Le projet de loi comprend :

1. au cœur du dispositif, la mise en place de fonds de pension

Le Sénat ne s’y est pas trompé.. Il n’a fait que devancer le calendrier du gouvernement. Car l’essentiel de la loi est constitué par la création d'un plan partenarial d'épargne salariale volontaire (PPESV).

Le PPESV se présente comme une plan d'épargne entreprise de long terme (les sommes sont bloquées 10 ans minimum) dont l'objectif explicite est de servir de complément retraite. L'abondement de l'entreprise est déductible de l'assiette de l'impôt sur les sociétés et non imposable sur l'impôt sur le revenu dans la limite de 300 % des versements des salariés et de 30 000 F par an. Il est exonéré de cotisations sociales dans la limite de 15 000F par salarié et par an et soumis à une contribution de 8,2% entre 15 0000 et 30 000F. Le PPESV est mis en place par un accord négocié avec les organisations syndicales.

Données fournies →
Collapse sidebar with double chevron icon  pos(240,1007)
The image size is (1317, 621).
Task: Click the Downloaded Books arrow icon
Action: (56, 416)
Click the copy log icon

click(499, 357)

Consignes de l'exercice →
• a. Reproduisez à l'identique, s'il vous plaît, le passage de l'extrait sur le projet de loi qui commence par « 1. au cœur du » et se poursuit jusqu'à « les organisations syndicales. ».
• b. Rédigez la suite de l'extrait sur le projet de loi à partir de l'endroit où il s'arrête.

Corrigé →
• a.
1. au cœur du dispositif, la mise en place de fonds de pension

Le Sénat ne s’y est pas trompé.. Il n’a fait que devancer le calendrier du gouvernement. Car l’essentiel de la loi est constitué par la création d'un plan partenarial d'épargne salariale volontaire (PPESV).

Le PPESV se présente comme une plan d'épargne entreprise de long terme (les sommes sont bloquées 10 ans minimum) dont l'objectif explicite est de servir de complément retraite. L'abondement de l'entreprise est déductible de l'assiette de l'impôt sur les sociétés et non imposable sur l'impôt sur le revenu dans la limite de 300 % des versements des salariés et de 30 000 F par an. Il est exonéré de cotisations sociales dans la limite de 15 000F par salarié et par an et soumis à une contribution de 8,2% entre 15 0000 et 30 000F. Le PPESV est mis en place par un accord négocié avec les organisations syndicales.

• b.
2. des mesures pour enrober le PPESV

- des incitations pour les petites et moyennes entreprises (moins de 50 salariés), à entrer dans les dispositifs d'épargne salariale.

Le projet de loi augmente les incitations fiscales par le mécanisme de franchise d'impôt.

Pour développer l'épargne salariale, le projet de loi crée un plan d'épargne inter-entreprises (PEI) qui permet aux PME qui regroupent 4,8 millions de salariés, de se regrouper sur une base professionnelle ou territoriale.

Là aussi, il s'agit de mesures dont l'effet sera limité. Les salariés des PME sont globalement moins payés et ont, de plus, une moindre sécurité d'emploi que ceux des grandes entreprises. Leur capacité d’épargne est donc beaucoup plus faible. Est-il raisonnable que cette capacité soit dirigée vers une épargne dont les risques sont loin d'être nuls, et ce d'autant plus qu'il s'agit souvent d'entreprises non cotées et de titres à faible liquidité dont il est plus difficile de se débarrasser. Que seraient devenus des PEI dans la sidérurgie et le textile ou en Lorraine et dans le Nord?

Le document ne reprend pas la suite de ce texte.